▶ [PROBLEM REQUIREMENTS]:
Extract the lines of the material below, beginning with the first and ending with the line that holds "[Zoomer/Dézoomer] (3, 2561)". Skip every picture.

☆ ☆ ☆ ☆ ☆

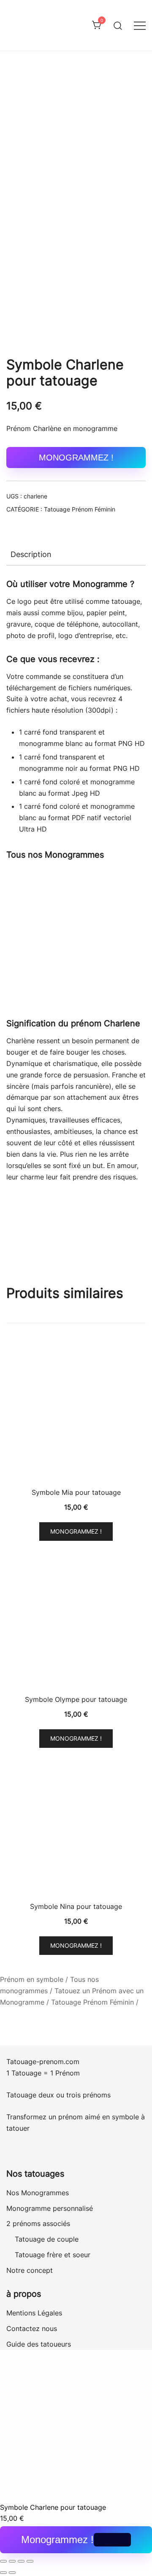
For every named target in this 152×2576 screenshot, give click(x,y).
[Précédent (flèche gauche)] (3, 2572)
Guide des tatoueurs (38, 2344)
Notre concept (29, 2270)
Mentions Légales (34, 2313)
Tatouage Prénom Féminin (79, 509)
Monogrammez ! (76, 457)
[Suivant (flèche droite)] (12, 2572)
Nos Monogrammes (37, 2192)
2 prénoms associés (38, 2223)
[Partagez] (21, 2561)
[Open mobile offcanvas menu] (140, 25)
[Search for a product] (118, 25)
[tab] (76, 554)
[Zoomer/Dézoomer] (3, 2561)
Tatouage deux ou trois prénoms (59, 2095)
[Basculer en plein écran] (12, 2561)
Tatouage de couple (47, 2239)
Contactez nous (31, 2328)
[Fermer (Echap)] (30, 2561)
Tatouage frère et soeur (52, 2254)
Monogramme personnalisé (49, 2208)
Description (31, 554)
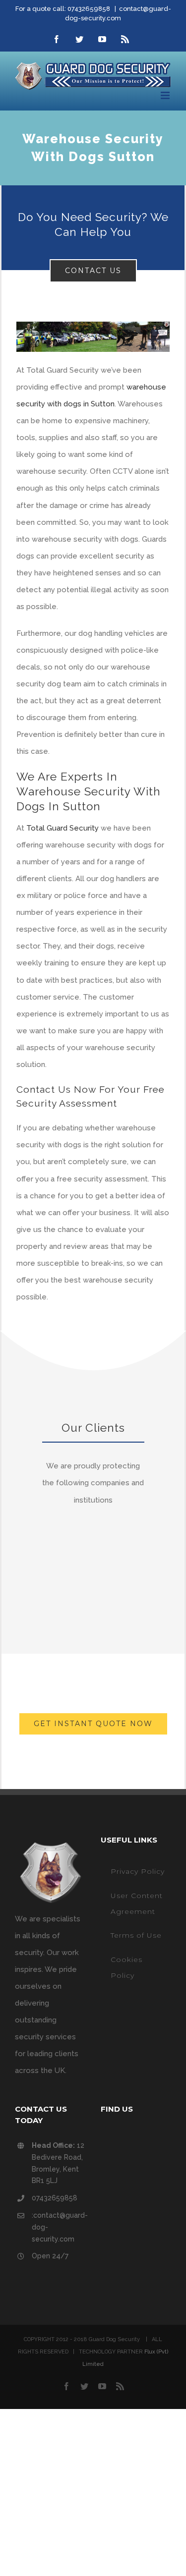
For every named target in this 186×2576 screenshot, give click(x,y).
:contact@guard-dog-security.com (59, 2227)
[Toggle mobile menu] (166, 95)
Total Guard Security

☆ ☆ ☆ ☆ ☆

▶ [RESPONSE TO THE TASK]:
For every named target in this 152×2576 screenshot, give click(x,y).
[Précédent (flèche gauche)] (3, 2572)
Guide des tatoueurs (38, 2344)
Notre concept (29, 2270)
Mentions Légales (34, 2313)
Tatouage Prénom Féminin (79, 509)
Monogrammez ! (76, 457)
[Suivant (flèche droite)] (12, 2572)
Nos Monogrammes (37, 2192)
2 prénoms associés (38, 2223)
[Partagez] (21, 2561)
[Open mobile offcanvas menu] (140, 25)
[Search for a product] (118, 25)
[tab] (76, 554)
[Zoomer/Dézoomer] (3, 2561)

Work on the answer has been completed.